Version-Release number of selected component (if applicable):
=============================================================
glusterfs-3.12.2-7
tcmu-runner-1.2.0-18
gluster-block-0.2.1-17


How reproducible:
================
3:3


Steps to Reproduce:
==================
1. Create a block of 1K, 1M, 1G, 1T, 1P, 1E on a replica 3 volume
2. Execute 'gluster-block' delete on all the above created blocks


Actual results:
==============
Block delete succeeds for blocks of sizes 1K, 1M, 1G, 1T, but times out on 1P and 1E.


Expected results:
================
Either block delete should succeed immediately, or it should disallow creation of such large blocks if it affects the functionality. 



Additional info:
===============
Sosreports and gluster-block logs will be copied at http://rhsqe-repo.lab.eng.blr.redhat.com/sosreports/swetas/<bugnumber>

Comment 3 Pranith Kumar K 2018-04-18 09:08:58 UTC
Sweta,
   Could you disable sharding and redo this test? I am suspecting that this has to do with sharding xlator taking lot of time to delete the individual shards. Krutika is working on doing unlinks in background as part of https://bugzilla.redhat.com/show_bug.cgi?id=1520882 for 3.4.0.
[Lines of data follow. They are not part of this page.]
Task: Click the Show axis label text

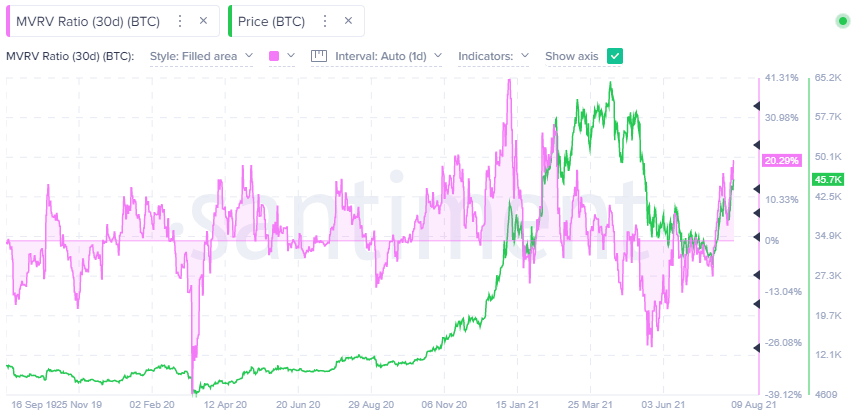Action: [572, 56]
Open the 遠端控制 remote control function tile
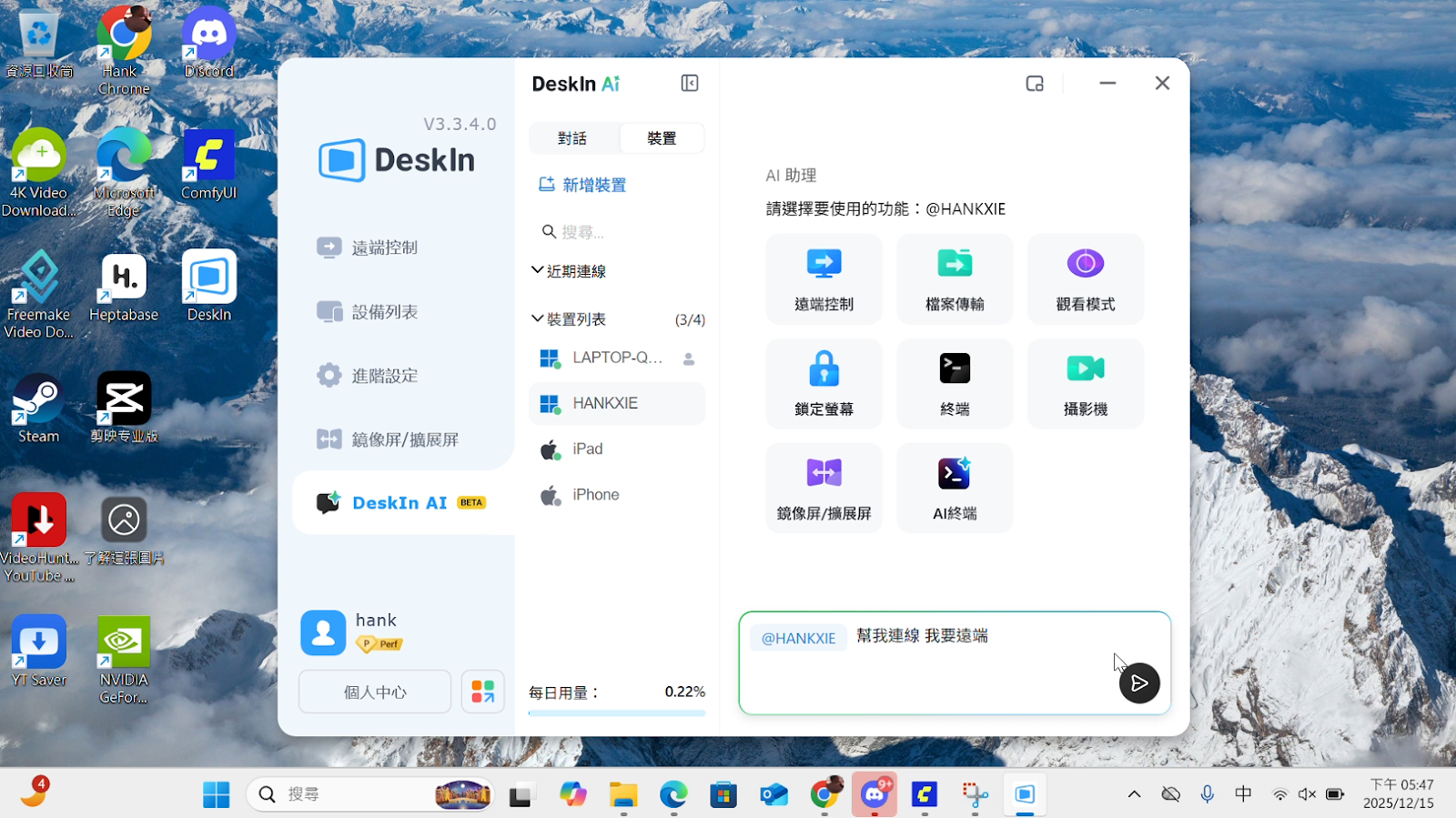The width and height of the screenshot is (1456, 818). (x=824, y=278)
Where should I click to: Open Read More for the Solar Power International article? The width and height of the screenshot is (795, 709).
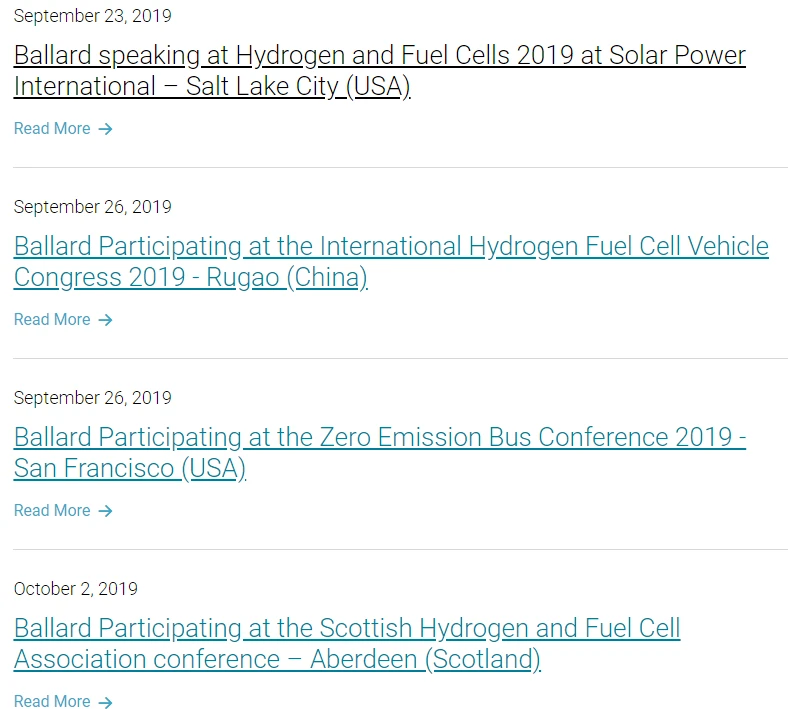pyautogui.click(x=52, y=129)
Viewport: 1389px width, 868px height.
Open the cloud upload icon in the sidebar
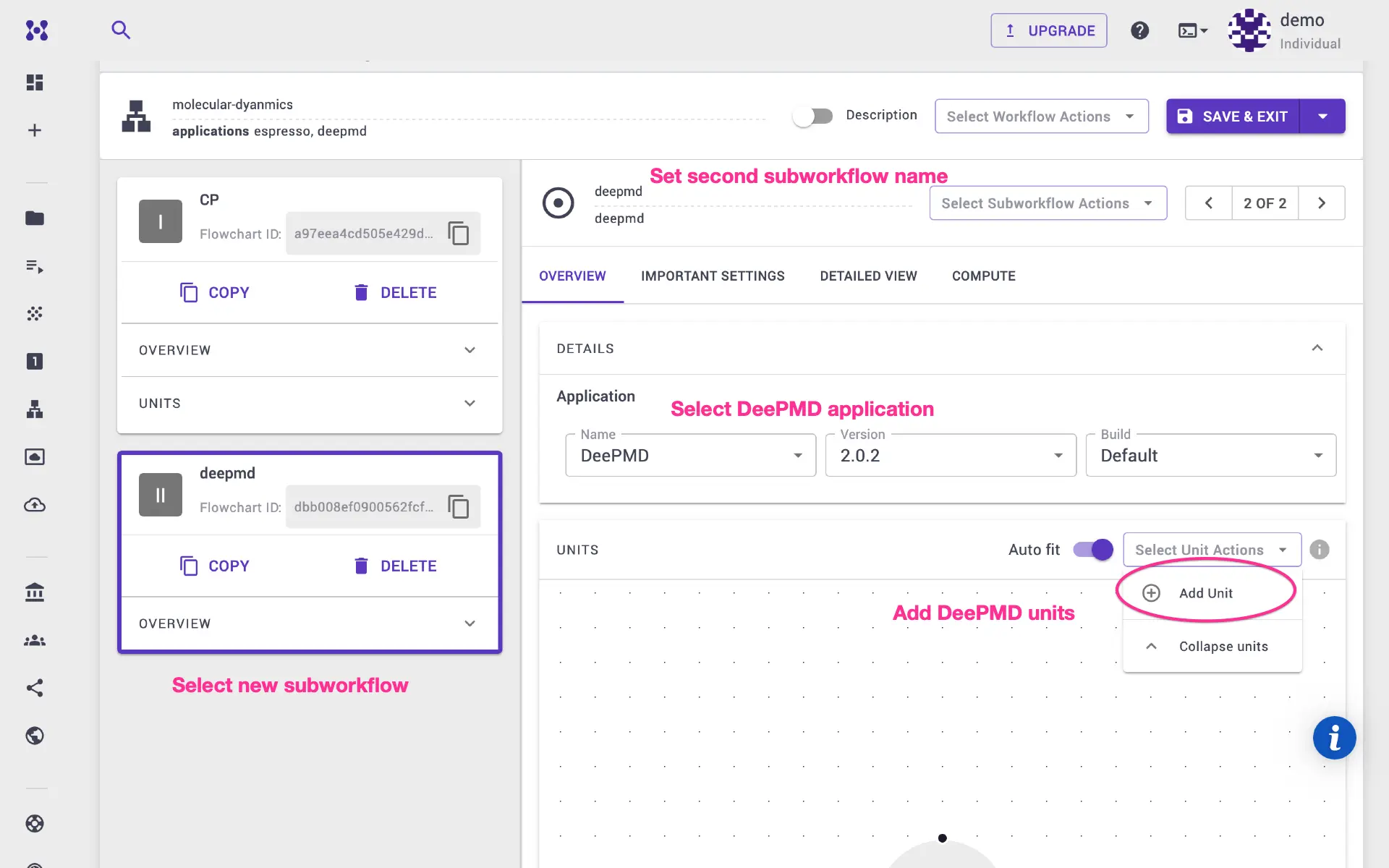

Comment 4 Pranith Kumar K 2018-04-18 09:09:59 UTC
(In reply to Pranith Kumar K from comment #3)
> Sweta,
>    Could you disable sharding and redo this test? I am suspecting that this
> has to do with sharding xlator taking lot of time to delete the individual
> shards. Krutika is working on doing unlinks in background as part of
> https://bugzilla.redhat.com/show_bug.cgi?id=1520882 for 3.4.0.

Please note that you need to both create and delete the block volume while sharding is disabled for us to confirm that the delay was introduced because of sharding.

Comment 14 Krutika Dhananjay 2018-10-31 04:48:40 UTC
Note: The fixes to this issue have been merged upstream: https://review.gluster.org/#/q/status:merged+project:glusterfs+branch:master+topic:ref-1568521

Moving this bug to POST state.

Comment 18 SATHEESARAN 2018-11-29 12:14:43 UTC
The fix for this issue is already merged and the other bug BZ 1520882 is ON_QA.
It would be more relevant to have this bug too on ON_QA, as the fix addresses this issue too.

Why is that, this bug is not moved ON_QA ?

Comment 19 Krutika Dhananjay 2018-11-29 13:19:57 UTC
(In reply to SATHEESARAN from comment #18)
> The fix for this issue is already merged and the other bug BZ 1520882 is
> ON_QA.
> It would be more relevant to have this bug too on ON_QA, as the fix
> addresses this issue too.
> 
> Why is that, this bug is not moved ON_QA ?

Ok. I don't completely understand the process, but shouldn't this be done only when all 3 acks are in place? Let me know if that is not the case.

-Krutika

Comment 29 Sweta Anandpara 2019-07-02 07:17:40 UTC
Created attachment 1586539 [details]
Verification logs on rhgs3.5.0

Comment 37 errata-xmlrpc 2019-10-30 12:19:38 UTC
Since the problem described in this bug report should be
resolved in a recent advisory, it has been closed with a
resolution of ERRATA.

For information on the advisory, and where to find the updated
files, follow the link below.

If the solution does not work for you, open a new bug report.

https://access.redhat.com/errata/RHEA-2019:3249